Moreover, over the past two years, investment in various asset classes has increased, with 72% of respondents optimistic about the UK real estate market, with London being the most appealing city.
Although there has been more investment in the office, retail, and industrial sectors, the study found that 62% of respondents still see land costs as the largest barrier to investment.
Higher interest rates have prompted investors to actively invest in residential real estate for sale and rental income, with 96% of all investments going into these asset classes; PBSA being the most popular choice.
Furthermore, developers’ quality-focused methods have shifted dramatically as a result of the unpredictable environment, with a threefold increase from 13% in 2022 to 33% this year, showing a flight to quality.

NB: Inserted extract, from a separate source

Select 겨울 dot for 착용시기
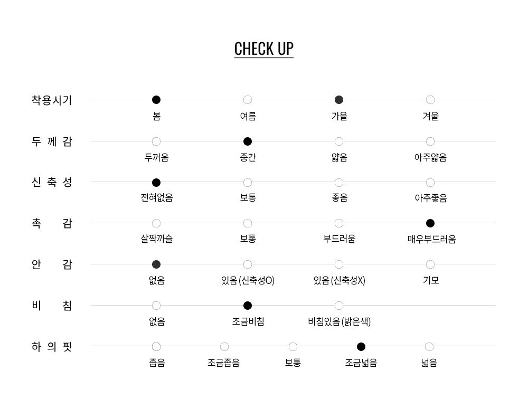The width and height of the screenshot is (528, 409). point(430,100)
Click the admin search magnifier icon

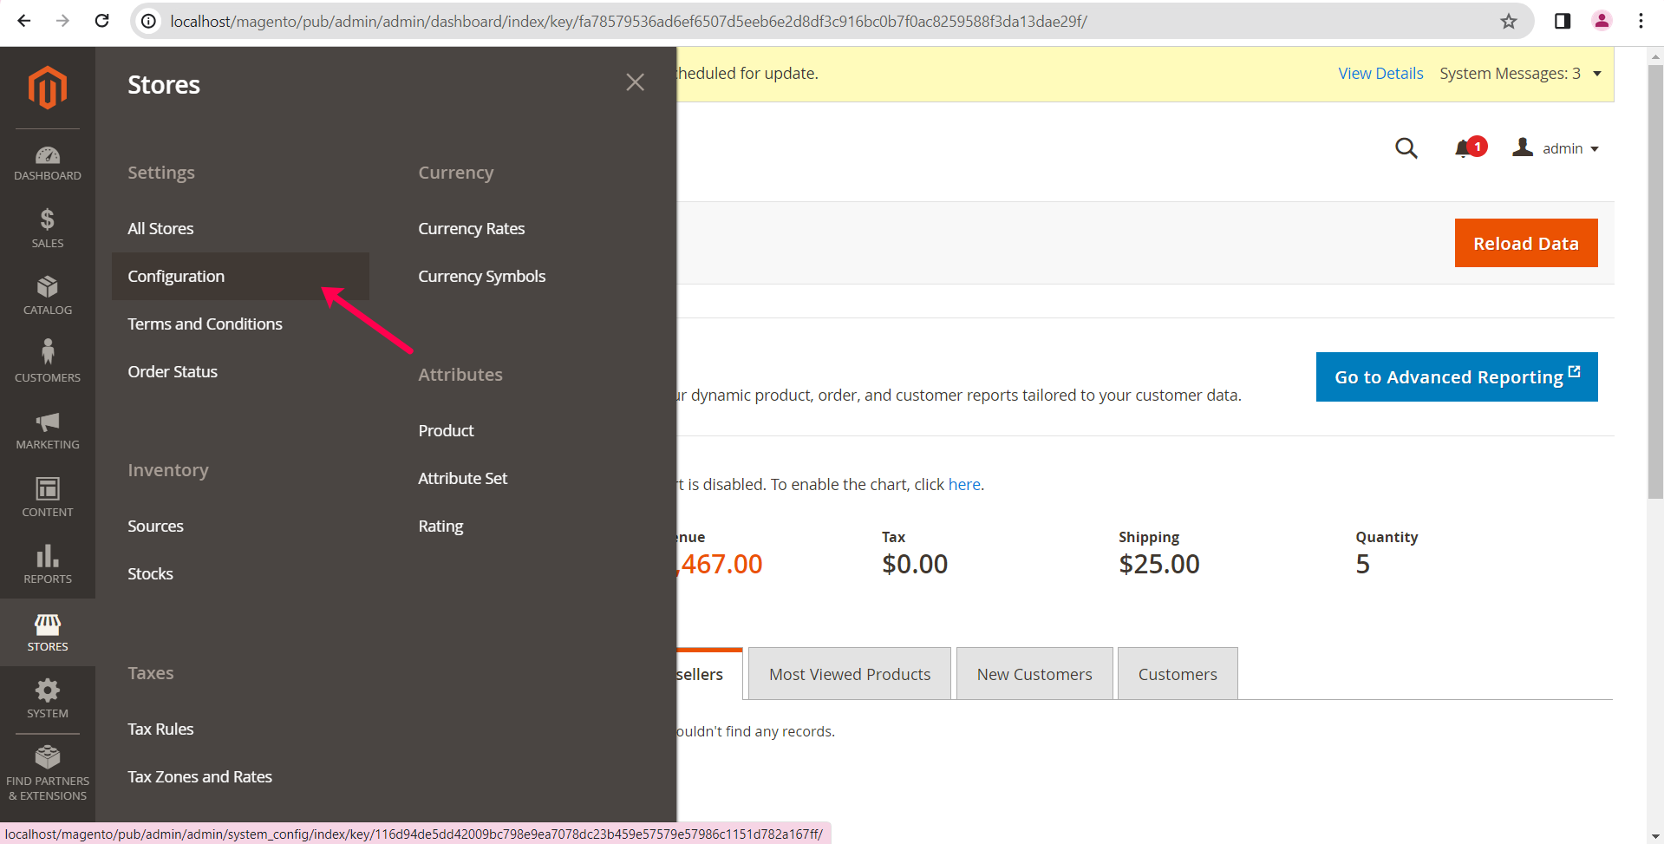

The survey demonstrates a distinct change in focus from the ‘E’ to the ‘S’ in ESG, with 42% of respondents naming social impact as the most important ESG aspect when building or investing in real estate, compared to 16% who chose carbon footprint. However, decreasing the environmental impact of real estate is still critical, with four-fifths (80%) saying that minimum energy efficiency standards regulations should be a legislative priority.
Shivani Goolab, head of private client real estate at Investec, stated: “Our latest private client report presents a compelling case for UK real estate, with a clear shift in sentiment from resilience against a volatile environment to one poised for activity. Although challenges remain, strong total return performance looks set to be driven by the supply/demand dynamics in multiple sectors, most noticeably residential, alongside the UK’s enduring appeal, asset repricing and an improving economic backdrop.
“While respondents’ views on the current investment landscape are more positive now than in 2022, they also demonstrate a belief that the outlook will improve further following next month’s General Election and expected interest rate cuts, which should translate into a higher level of activity and improved returns across all sectors.
“Reflecting the value-add expertise of this cohort, the report reveals a major bounce back for the office sector and the growing opportunity for development, in particular the repurposing of older office assets. Where there is an opportunity to create prime office space, competition is high. Where there is the opportunity to acquire good value secondary or tertiary office space, or underutilised retail space, there is a clear appetite for repositioning, primarily into residential.”